As we’re often only reminded when something of major significance happens – the Internet is somewhat like the Wild West as regards rule and law. There are certainly black and white areas, though still 50 shades of grey too. Though it’s quite free, there are still a number of things to most definitely watch out for to ensure you avoid the legal ramifications.
Intellectual Property is a specific bug bear and there are significant problems associated with using other people’s content, whether that is images, content or video. The speed at which content and media can get out there is often astounding and using certain content without prior permission will often land you in trouble.
The simple way to avoid this is to seek permission from the person whose image, likeness, content or video you may be using. Most of the time they’ll be happy to oblige and it only takes a quick email.
When you are describing your product or your service always make sure it does what it says on the tin, but never add false descriptions to the tin.
Opinions are fine, but be aware of false advertising, unfair competition laws (paying for reviews, giving the review products or currying favour in some way).
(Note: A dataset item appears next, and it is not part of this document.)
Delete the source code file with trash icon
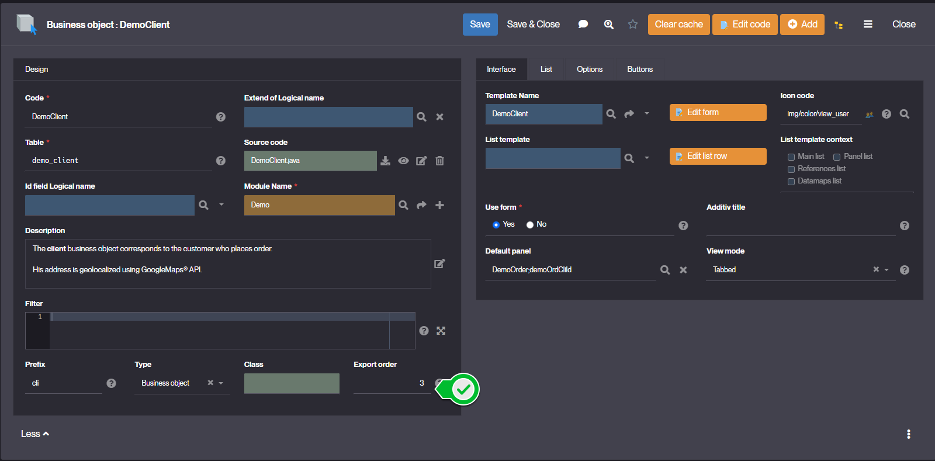 [x=439, y=161]
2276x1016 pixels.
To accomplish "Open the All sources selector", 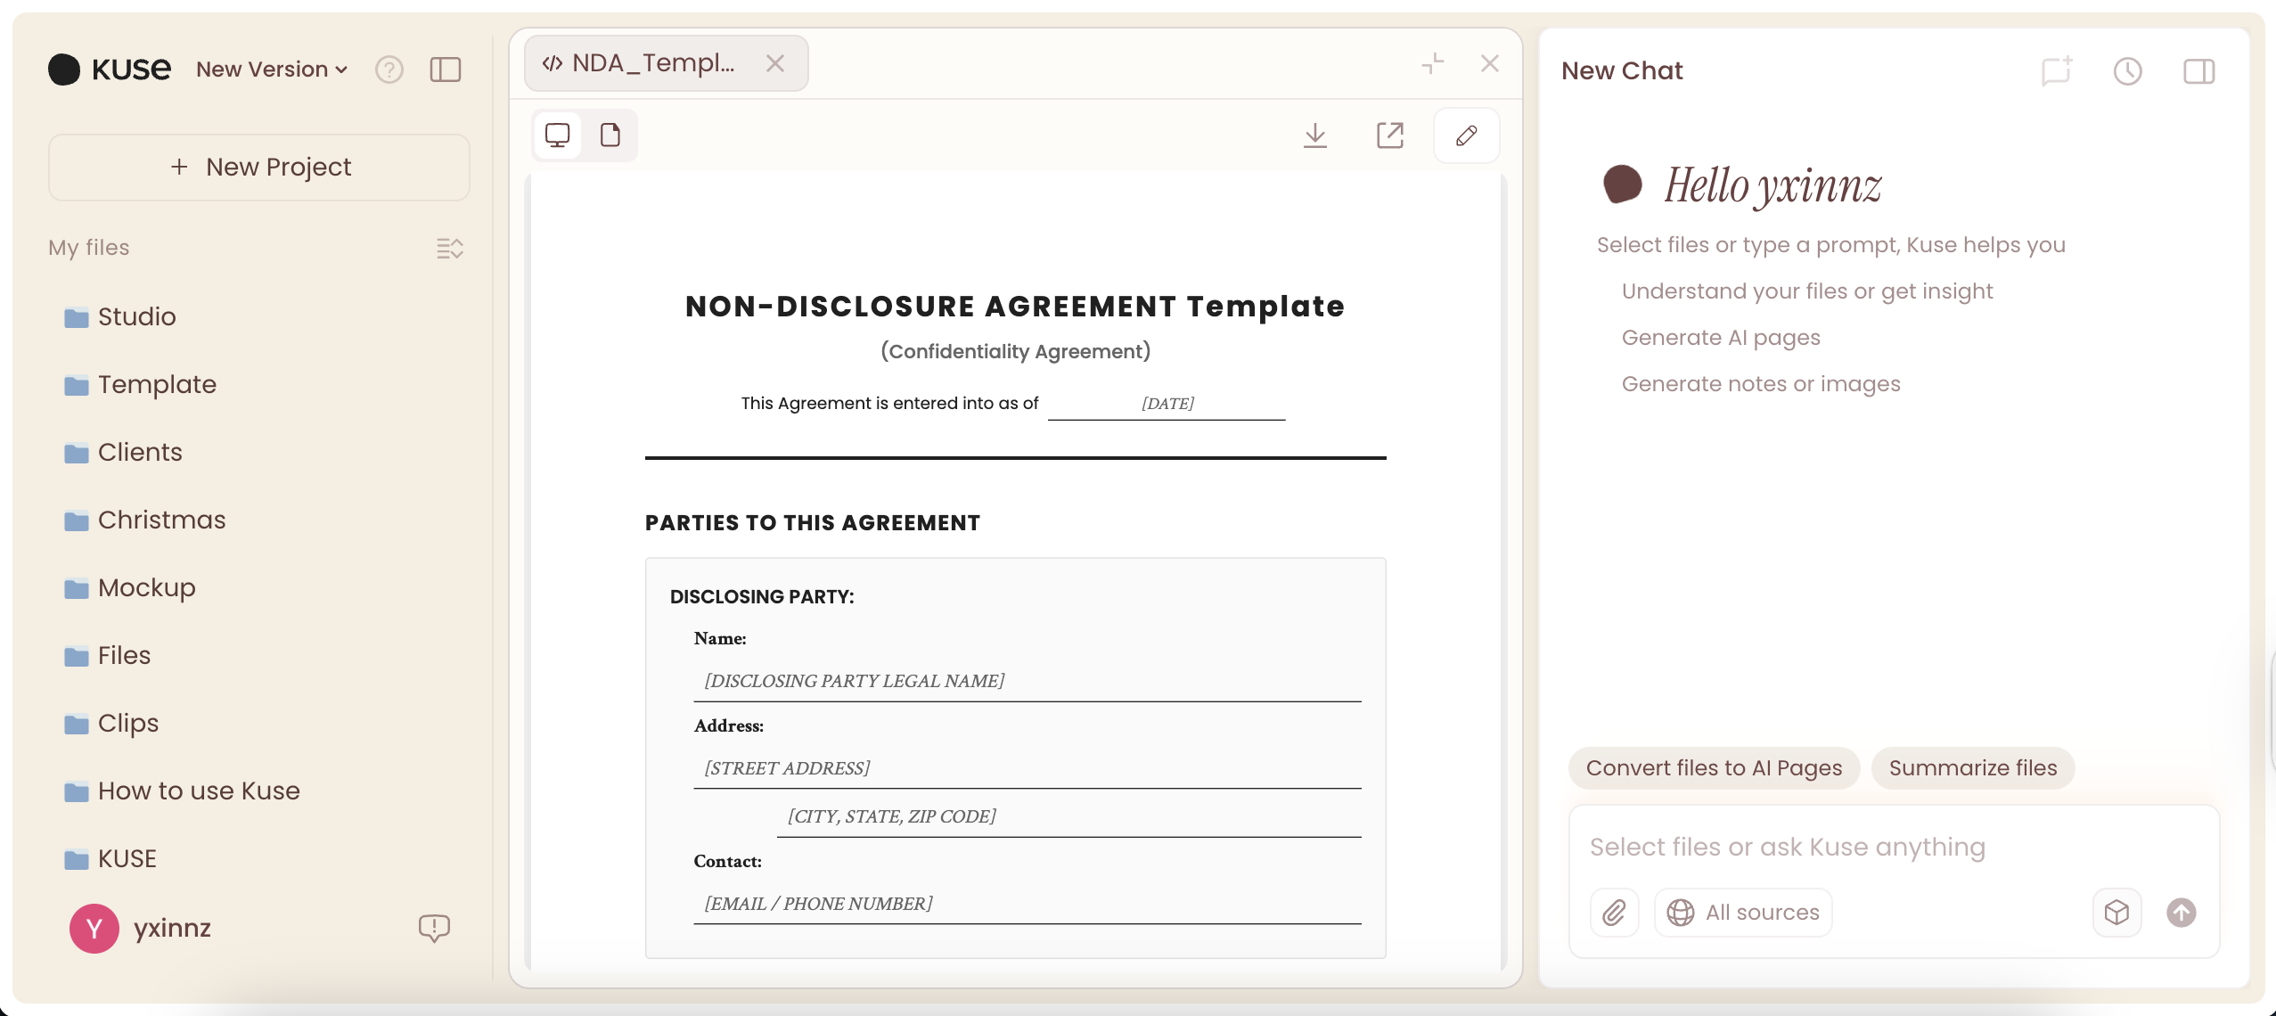I will point(1742,912).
Ethically, it’s best to mention that you were given the item, or just not do it at all if you want to be respected when reviewing.
Producing content that untruthfully defames you competitors’ products or their services is a sure fire way to land yourself in trouble and it’s simply wrong. Make sure that all advantages or disadvantages you state about competitor’s products are truthful and accurate. If you do make claims, keep information and proof to back it up, or otherwise you could be at the very end of a court visit.
Social Media Sites
Twitter and Facebook provide a number of rules regarding posting, competitions and advertising and breaching them can mean your account is removed. For a company with thousands of fans or follows, this could be disastrous.
Do also note that the terms and conditions regularly change and so you can even be caught out if you don’t keep up. Don’t lose the privilege of social media by flagrant breaching of the rules – or worse – carelessness.
Be aware of who owns the social media account. Recently in the US there have been numerous court battles between employees and companies over who owns an account and the right to posting and followers. Many users set up accounts in their name and then use the company brand and this can pose potential issues.
There has been no exact decision on who would own account ownership in such as case, but it might be best to protect your social media accounts in your social media terms and conditions, or employment handbook/rules. You should always ensure that to protect from disparagement from former employees here, as this can be something of a disaster if it happens.
Use all of the above to promote your business, but be aware of where the line lies – it can make all the difference in the long term.